When it comes to making robots safe to interact with, sci-fi fans have always fixated on Isaac Asimov’s laws of robotics: a robot must not harm a human; a robot must obey orders; a robot must protect itself. Later, Asimov added a law to precede the others: a robot must not harm humanity or, by inaction, allow humanity to come to harm. But in the real world, says Darling, such “laws” are impractical, and we don’t know how to code for ethics.
So what happens if a robot does accidentally harm a human at the workplace? From Hammurabi’s ancient law for goring oxen to modern laws for attacking pit bulls, there are legal precedents that offer inspiration. As robots are created and trained by people, this could make it easier to assign blame, says Darling.

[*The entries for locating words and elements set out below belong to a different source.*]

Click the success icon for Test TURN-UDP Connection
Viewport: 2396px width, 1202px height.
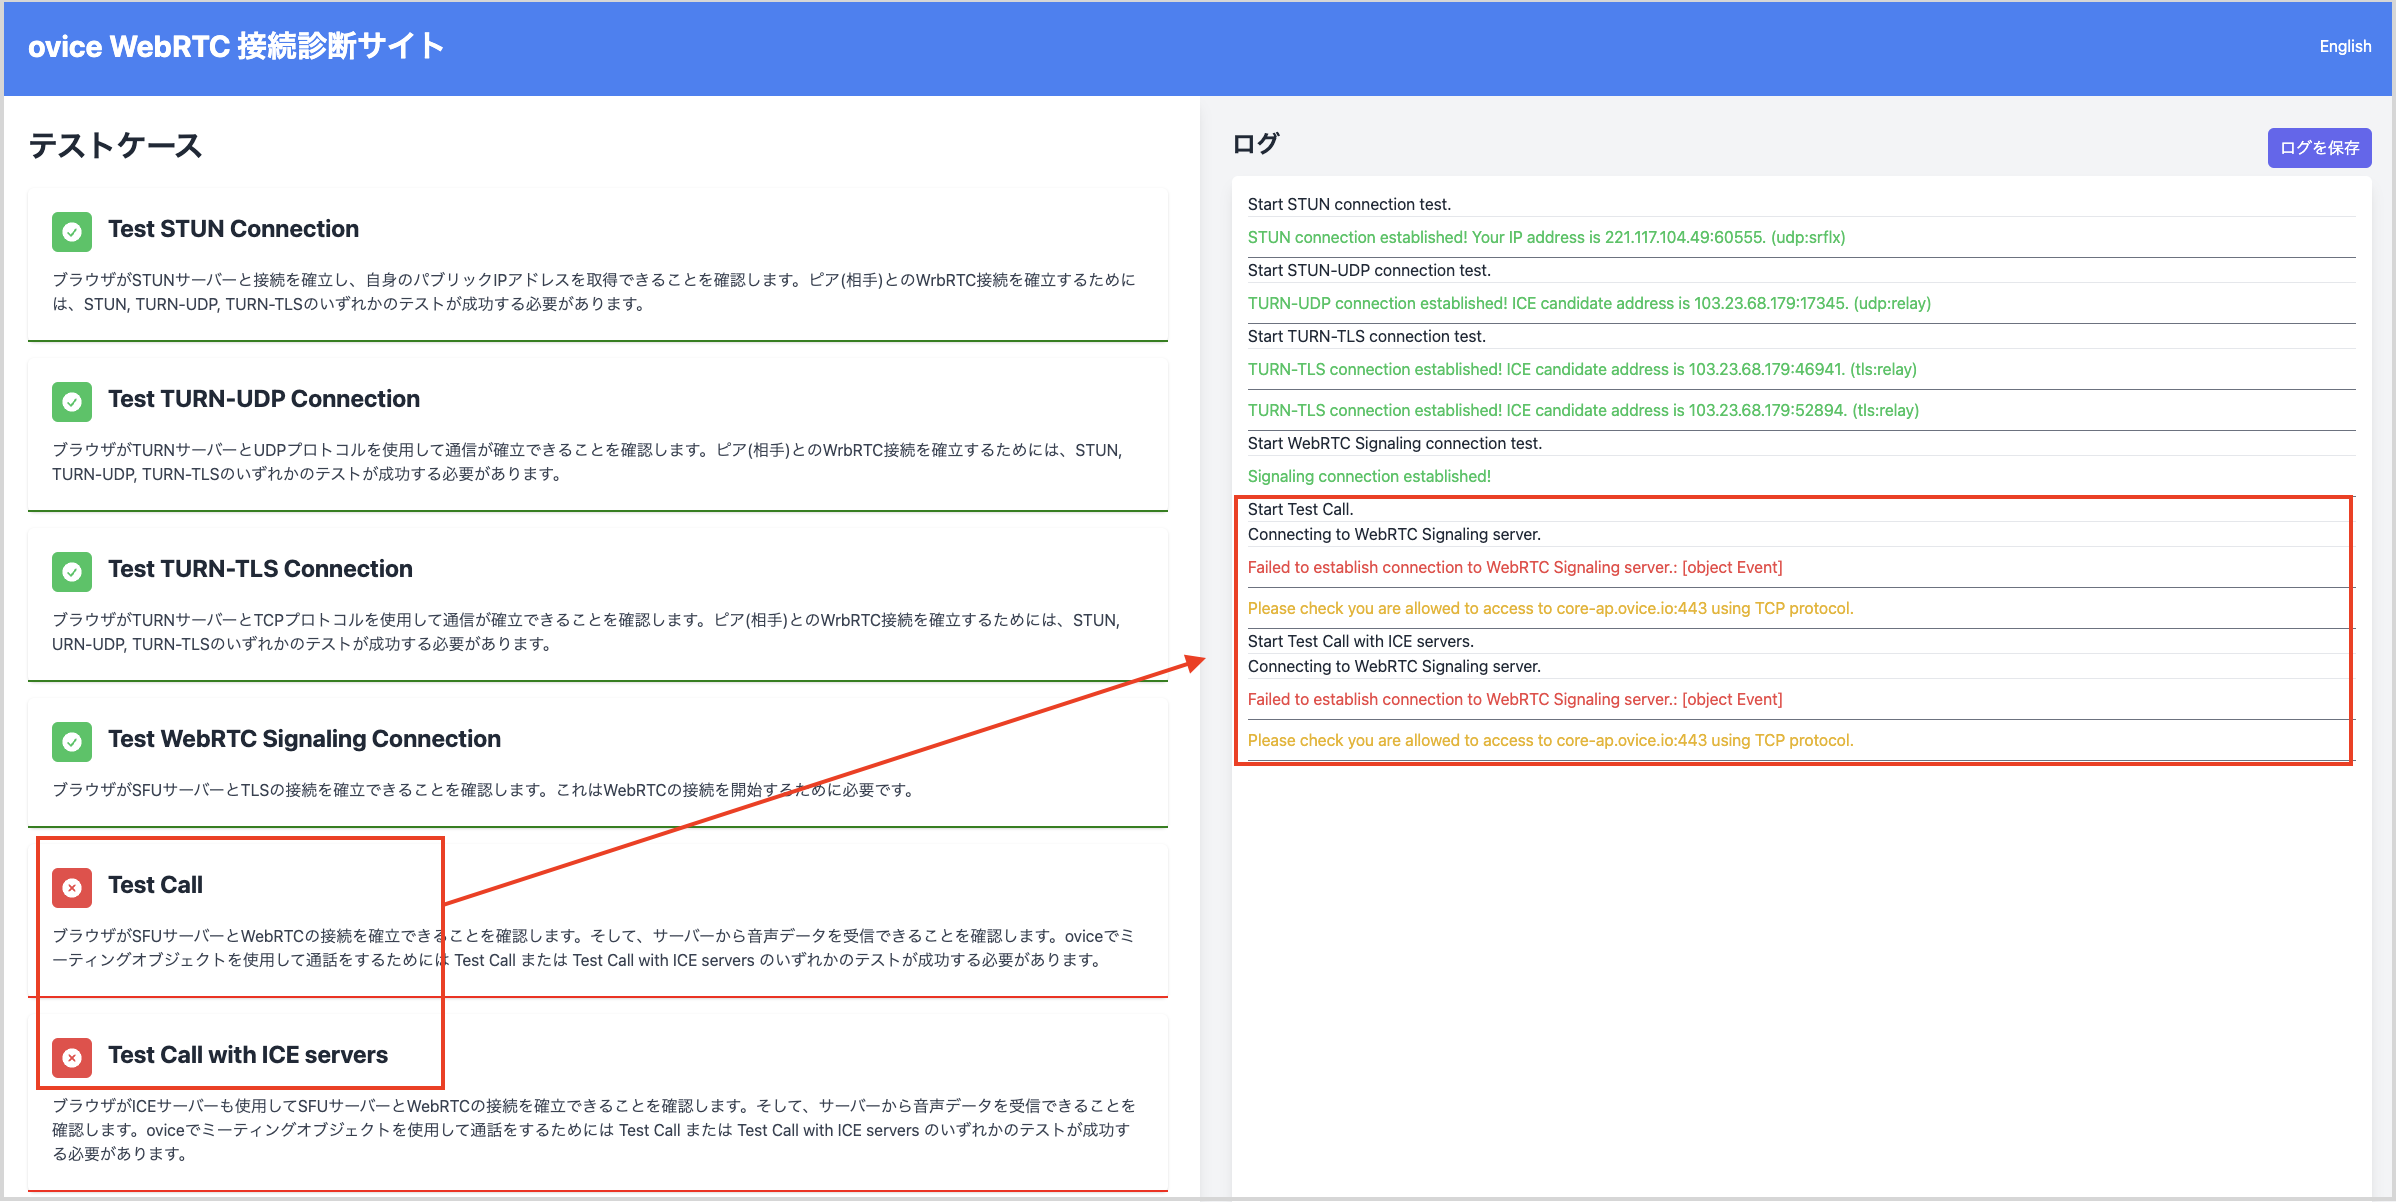point(71,401)
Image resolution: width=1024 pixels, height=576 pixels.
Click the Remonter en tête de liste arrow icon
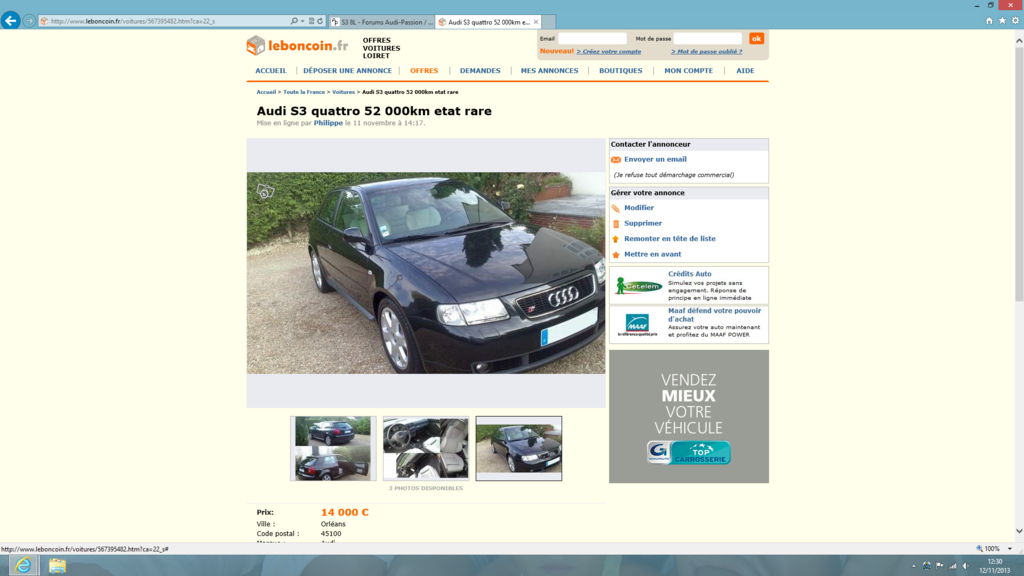(x=615, y=239)
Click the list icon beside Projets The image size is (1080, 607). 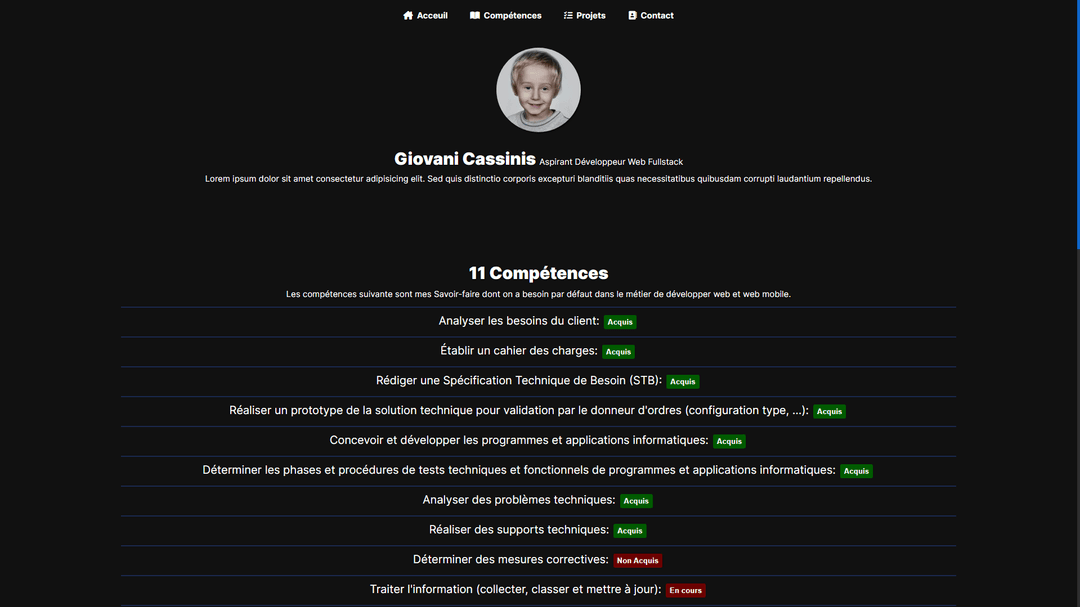tap(568, 16)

But it is the social robots, designed to interact as companions and helpers, that trigger most dystopian visions. Human relationships are messy and take work. What if we swap friends/companions for agreeable robots instead?
Darling offers helpful perspective. Nearly five decades ago, she writes, psychologists worried about the popularity of pets and that they might replace our relationships with humans. Today, few would say pets make us antisocial.
If we are open to a new category of relationships, says Darling, there are interesting possibilities. At some care homes, residents with dementia enjoy the company of a furry robotic seal, which seems to act as a mood enhancer. Elsewhere, autistic children may respond better to coaching when there is a robot in the room.
Research shows people tend to connect with well-engineered social robots. And as Darling writes, we often project human feelings and behaviour onto animals so it is no surprise if we personify robots, particularly ones with infantile features, and bond with them.
Even in a military context, where robots are designed to be tools, soldiers have mourned the loss of bomb disposal robots. Darling cites a trooper who sprinted under gunfire to “rescue” a fallen robot, much as their predecessors rescued horses in the first world war. The question isn’t whether people will get attached to a robot, but whether the firm making it can exploit you. Corporations and governments shouldn’t be able to use social robots to manipulate us, she says.
Unlike animals, robots are designed, peddled and controlled by people, Darling reminds us. Her timely book urges us to focus on the legal, ethical and social issues regarding consumer robotics to make sure the robotic future works well for all of us.